Nothing in the data may be changed; retype all of it.

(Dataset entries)
▼

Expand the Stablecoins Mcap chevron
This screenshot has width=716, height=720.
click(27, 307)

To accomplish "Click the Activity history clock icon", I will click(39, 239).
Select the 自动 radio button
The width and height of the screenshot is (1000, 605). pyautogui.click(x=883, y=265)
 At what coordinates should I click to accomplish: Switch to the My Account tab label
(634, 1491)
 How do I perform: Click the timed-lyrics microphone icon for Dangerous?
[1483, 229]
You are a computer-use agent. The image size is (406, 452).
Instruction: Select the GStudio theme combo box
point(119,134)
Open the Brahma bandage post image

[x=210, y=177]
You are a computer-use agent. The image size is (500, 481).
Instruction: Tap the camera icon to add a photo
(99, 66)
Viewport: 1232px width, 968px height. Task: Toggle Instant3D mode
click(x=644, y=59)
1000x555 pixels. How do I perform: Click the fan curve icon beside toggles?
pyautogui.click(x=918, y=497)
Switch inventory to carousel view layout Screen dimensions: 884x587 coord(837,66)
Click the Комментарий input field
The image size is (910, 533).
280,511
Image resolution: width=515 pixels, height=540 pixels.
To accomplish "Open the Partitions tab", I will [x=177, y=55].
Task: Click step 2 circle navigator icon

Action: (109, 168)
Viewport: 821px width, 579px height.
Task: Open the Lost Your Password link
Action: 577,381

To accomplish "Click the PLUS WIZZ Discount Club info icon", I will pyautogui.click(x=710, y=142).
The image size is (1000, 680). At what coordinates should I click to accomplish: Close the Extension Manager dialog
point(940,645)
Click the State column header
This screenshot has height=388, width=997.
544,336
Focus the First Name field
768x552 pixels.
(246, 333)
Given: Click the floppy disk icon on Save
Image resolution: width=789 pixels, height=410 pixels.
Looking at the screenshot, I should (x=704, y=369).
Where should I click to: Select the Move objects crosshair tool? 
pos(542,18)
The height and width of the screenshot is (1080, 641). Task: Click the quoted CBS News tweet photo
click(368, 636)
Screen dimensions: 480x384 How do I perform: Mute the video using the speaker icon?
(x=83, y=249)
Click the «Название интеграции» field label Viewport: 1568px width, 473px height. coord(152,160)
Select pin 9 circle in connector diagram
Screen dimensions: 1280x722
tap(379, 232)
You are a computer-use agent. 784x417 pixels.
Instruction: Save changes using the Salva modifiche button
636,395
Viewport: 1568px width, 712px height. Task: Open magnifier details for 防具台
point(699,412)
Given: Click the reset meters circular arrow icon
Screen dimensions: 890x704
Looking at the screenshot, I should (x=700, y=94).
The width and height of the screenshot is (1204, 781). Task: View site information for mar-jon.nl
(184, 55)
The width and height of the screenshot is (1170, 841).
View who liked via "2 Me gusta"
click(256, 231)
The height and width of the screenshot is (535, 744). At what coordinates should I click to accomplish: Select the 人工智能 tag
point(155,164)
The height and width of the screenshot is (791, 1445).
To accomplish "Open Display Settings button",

▲

- _Response to the task_:
Expand the Stablecoins Mcap chevron
This screenshot has width=716, height=720.
click(27, 307)

To accomplish "Click the Activity history clock icon", I will click(39, 239).
Select the 自动 radio button
The width and height of the screenshot is (1000, 605). pyautogui.click(x=883, y=265)
 At what coordinates should I click to accomplish: Switch to the My Account tab label
(634, 1491)
 How do I perform: Click the timed-lyrics microphone icon for Dangerous?
[1483, 229]
You are a computer-use agent. The image size is (406, 452).
Instruction: Select the GStudio theme combo box
point(119,134)
Open the Brahma bandage post image

[x=210, y=177]
You are a computer-use agent. The image size is (500, 481).
Instruction: Tap the camera icon to add a photo
(99, 66)
Viewport: 1232px width, 968px height. Task: Toggle Instant3D mode
click(x=644, y=59)
1000x555 pixels. How do I perform: Click the fan curve icon beside toggles?
pyautogui.click(x=918, y=497)
Switch inventory to carousel view layout Screen dimensions: 884x587 coord(837,66)
Click the Комментарий input field
The image size is (910, 533).
280,511
Image resolution: width=515 pixels, height=540 pixels.
To accomplish "Open the Partitions tab", I will [x=177, y=55].
Task: Click step 2 circle navigator icon

Action: (109, 168)
Viewport: 821px width, 579px height.
Task: Open the Lost Your Password link
Action: 577,381

To accomplish "Click the PLUS WIZZ Discount Club info icon", I will pyautogui.click(x=710, y=142).
The image size is (1000, 680). At what coordinates should I click to accomplish: Close the Extension Manager dialog
point(940,645)
Click the State column header
This screenshot has height=388, width=997.
544,336
Focus the First Name field
768x552 pixels.
(246, 333)
Given: Click the floppy disk icon on Save
Image resolution: width=789 pixels, height=410 pixels.
Looking at the screenshot, I should (x=704, y=369).
Where should I click to: Select the Move objects crosshair tool? 
pos(542,18)
The height and width of the screenshot is (1080, 641). Task: Click the quoted CBS News tweet photo
click(368, 636)
Screen dimensions: 480x384 How do I perform: Mute the video using the speaker icon?
(x=83, y=249)
Click the «Название интеграции» field label Viewport: 1568px width, 473px height. coord(152,160)
Select pin 9 circle in connector diagram
Screen dimensions: 1280x722
tap(379, 232)
You are a computer-use agent. 784x417 pixels.
Instruction: Save changes using the Salva modifiche button
636,395
Viewport: 1568px width, 712px height. Task: Open magnifier details for 防具台
point(699,412)
Given: Click the reset meters circular arrow icon
Screen dimensions: 890x704
Looking at the screenshot, I should (x=700, y=94).
The width and height of the screenshot is (1204, 781). Task: View site information for mar-jon.nl
(184, 55)
The width and height of the screenshot is (1170, 841).
View who liked via "2 Me gusta"
click(256, 231)
The height and width of the screenshot is (535, 744). At what coordinates should I click to accomplish: Select the 人工智能 tag
point(155,164)
The height and width of the screenshot is (791, 1445).
To accomplish "Open Display Settings button",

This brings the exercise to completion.